> [Activity]:
Lines from the one containing "This screenshot has height=819, width=1456." to the end of the records, both ends included and exactly as written, are the whole answer, and no pictures go in it.

(Pixel coordinate grounding data)
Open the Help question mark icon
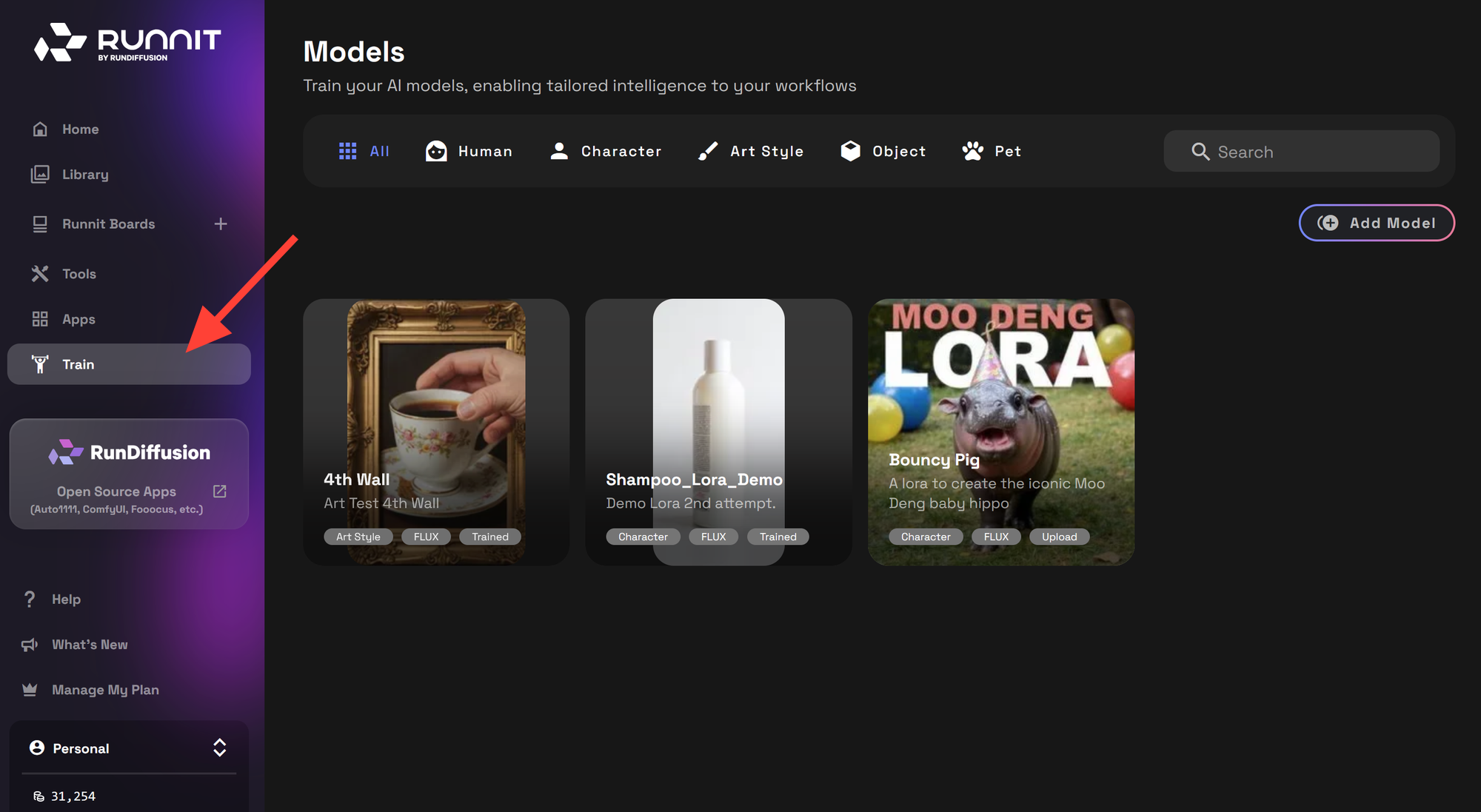This screenshot has width=1481, height=812. (x=29, y=599)
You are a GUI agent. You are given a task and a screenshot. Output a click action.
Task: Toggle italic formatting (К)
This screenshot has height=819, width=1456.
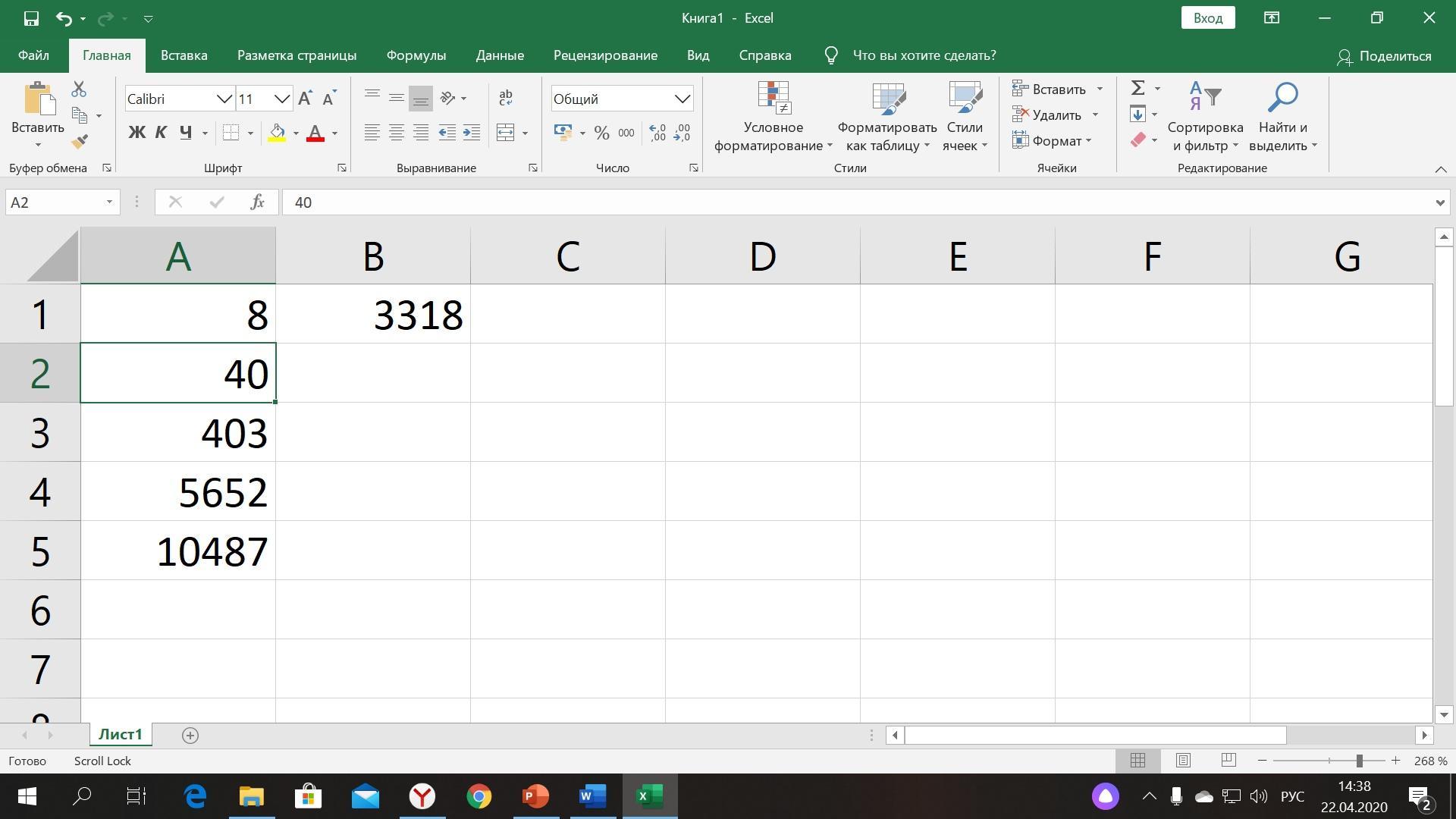[161, 133]
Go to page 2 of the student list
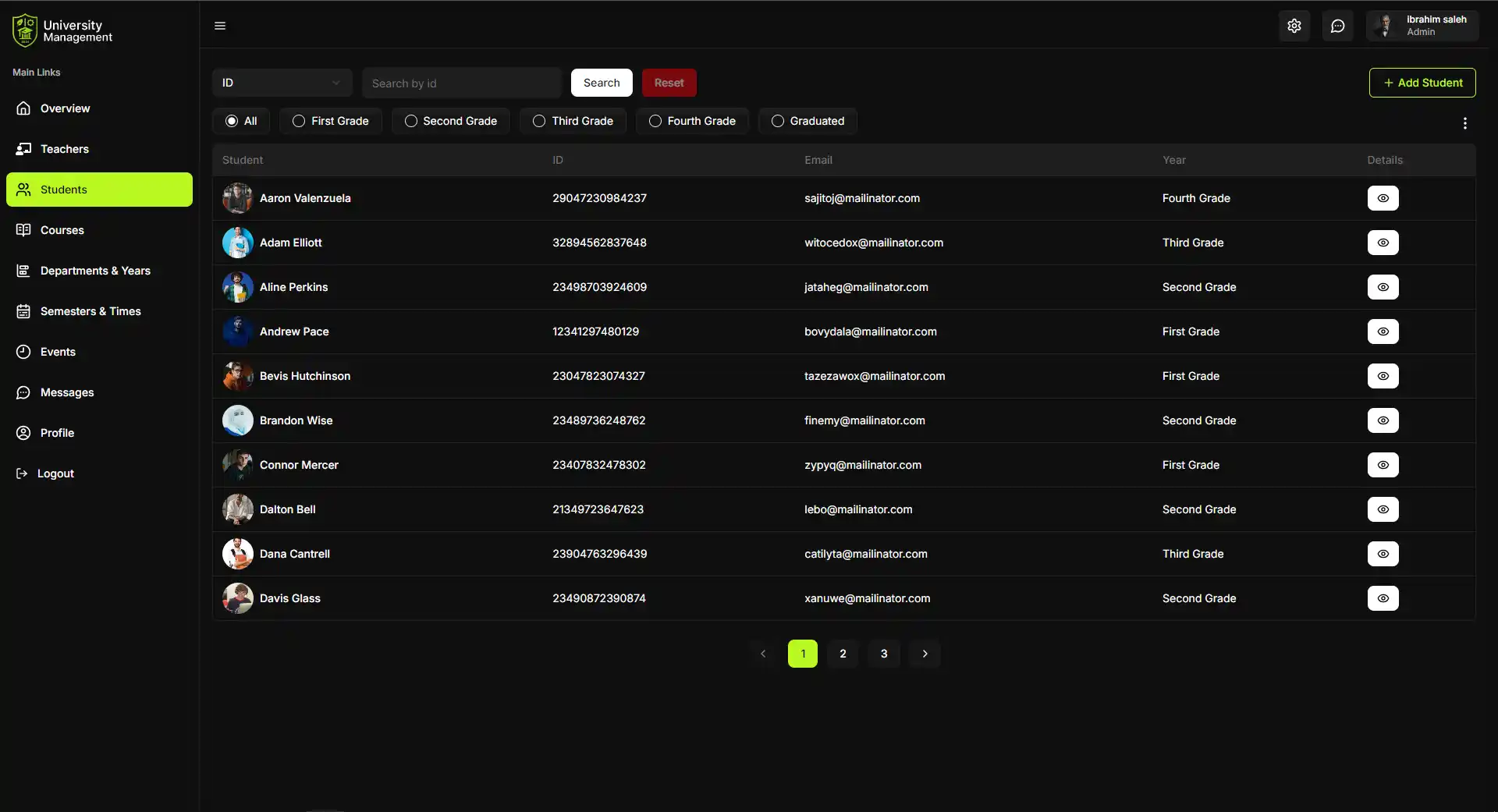1498x812 pixels. (843, 654)
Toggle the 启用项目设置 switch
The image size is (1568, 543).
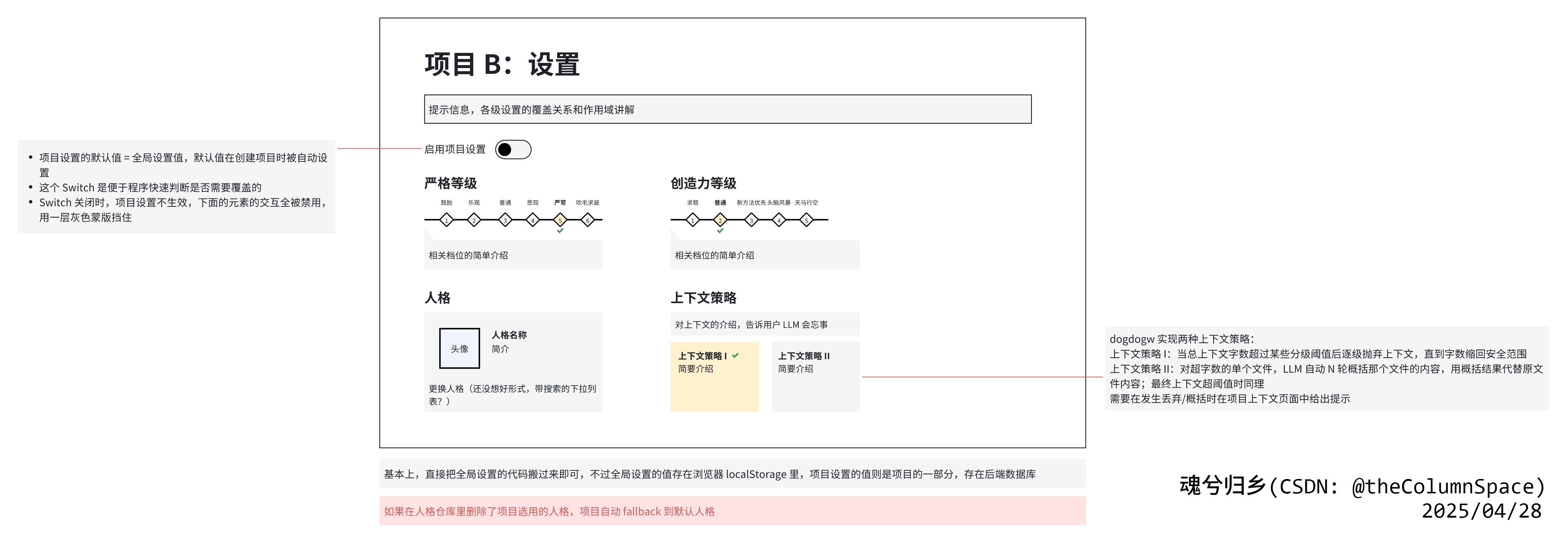pos(513,149)
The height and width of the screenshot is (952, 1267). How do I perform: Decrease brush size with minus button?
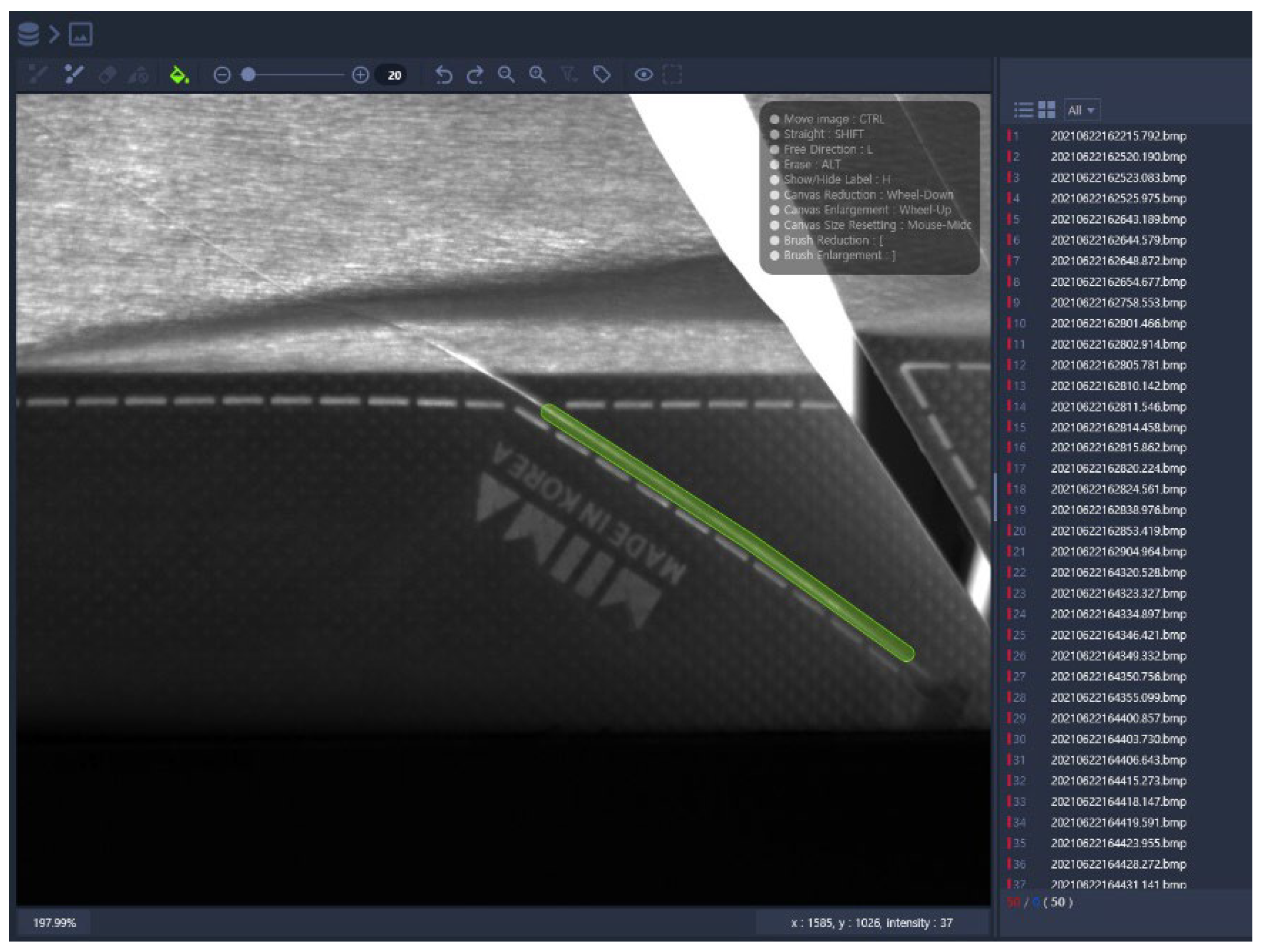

> [Task result]:
This screenshot has height=819, width=1456.
[161, 133]
Go to page 2 of the student list
1498x812 pixels. (843, 654)
Toggle the 启用项目设置 switch
The image size is (1568, 543).
pos(513,149)
The height and width of the screenshot is (952, 1267). How do I perform: Decrease brush size with minus button?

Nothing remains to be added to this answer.